The debate is immediately complicated by last week’s deadly attack in Paris, which may result in a short-term slowdown in consumer spending but, if past examples of economies buffeted by terrorist attacks hold true, will likely regain course. Then there is “chapter three” of the global debt crisis, which began in 2008. An acceleration of the slowdown in emerging markets, led by China, is underway as a consequence of an unsustainable borrowing binge.
Source: Nicholas Wells, “The economic consequences of Paris.” CNBC, November 26, 2015. http://www.cnbc.com/2015/11/16/the-economic-consequences-of-paris.html.
The “free money,” or borrowing at near-zero interest rates, has forced down the euro’s value, resulting in more competitive pricing of goods and services, and jump-started construction and other key sectors that heavily depend on credit access. History shows, however, that credit-driven asset bubbles cause volatile distortions in real estate values and skew investment away from sustainable, long-term, job-creating enterprises, the critics say. They point to the problems in China as the most recent evidence to support their argument, specifically the overbuilt housing market, which includes a recreation of an English country village, empty of any residents, and the down-throttling economy.

RECORDS PROVIDED:
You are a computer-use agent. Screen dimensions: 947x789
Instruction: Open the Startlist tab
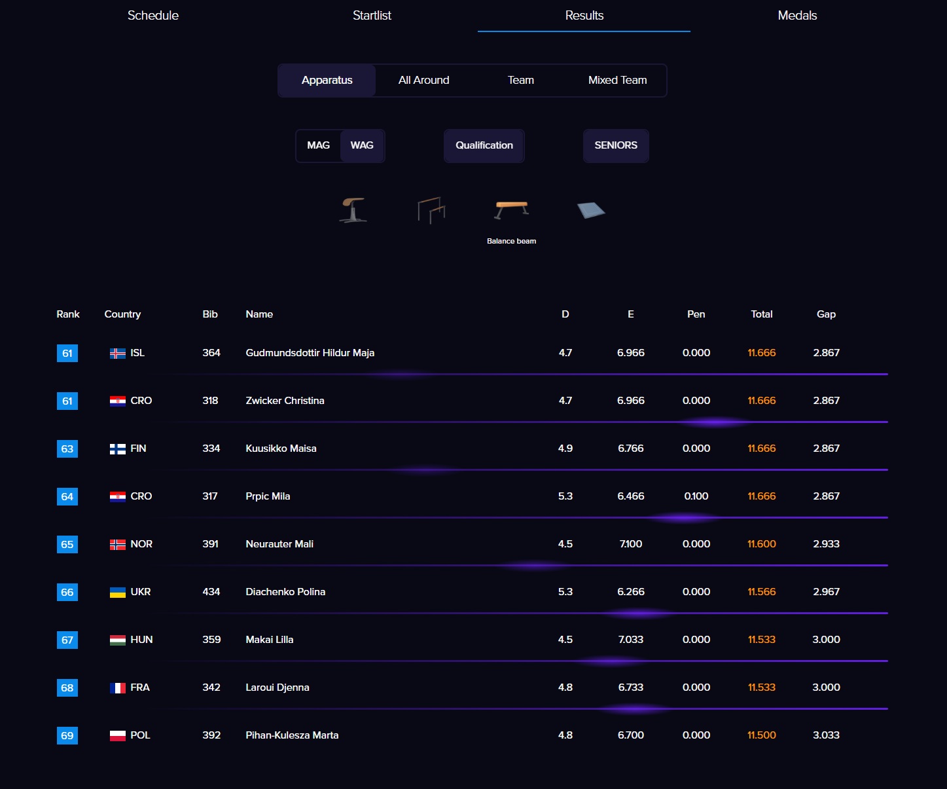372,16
* * *
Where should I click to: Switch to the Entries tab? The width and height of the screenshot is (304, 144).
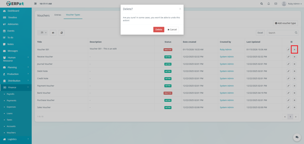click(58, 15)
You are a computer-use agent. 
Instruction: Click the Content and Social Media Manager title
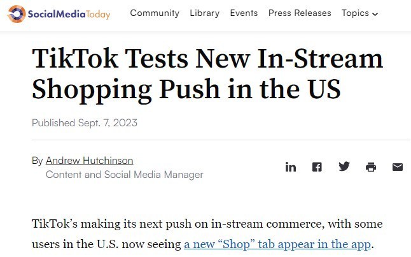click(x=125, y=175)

GIVEN REQUEST 1:
In the text on the economic consequences of Paris, rewrite the part that begins at the words "The debate is" and stops after "unsustainable borrowing binge.", replacing "consumer spending" with "household spending".
GIVEN REQUEST 2:
Translate this sentence from the text on the economic consequences of Paris into Spanish: "Then there is “chapter three” of the global debt crisis, which began in 2008."
GIVEN REQUEST 3:
List each detail the source line of the text on the economic consequences of Paris gives about the publication it cites.

COMPLETE RESPONSE 1:
The debate is immediately complicated by last week’s deadly attack in Paris, which may result in a short-term slowdown in household spending but, if past examples of economies buffeted by terrorist attacks hold true, will likely regain course. Then there is “chapter three” of the global debt crisis, which began in 2008. An acceleration of the slowdown in emerging markets, led by China, is underway as a consequence of an unsustainable borrowing binge.

COMPLETE RESPONSE 2:
Luego está el «capítulo tres» de la crisis mundial de la deuda, que comenzó en 2008.

COMPLETE RESPONSE 3:
- Author: Nicholas Wells
- Title: "The economic consequences of Paris."
- Outlet: CNBC
- Date: November 26, 2015
- Web address: http://www.cnbc.com/2015/11/16/the-economic-consequences-of-paris.html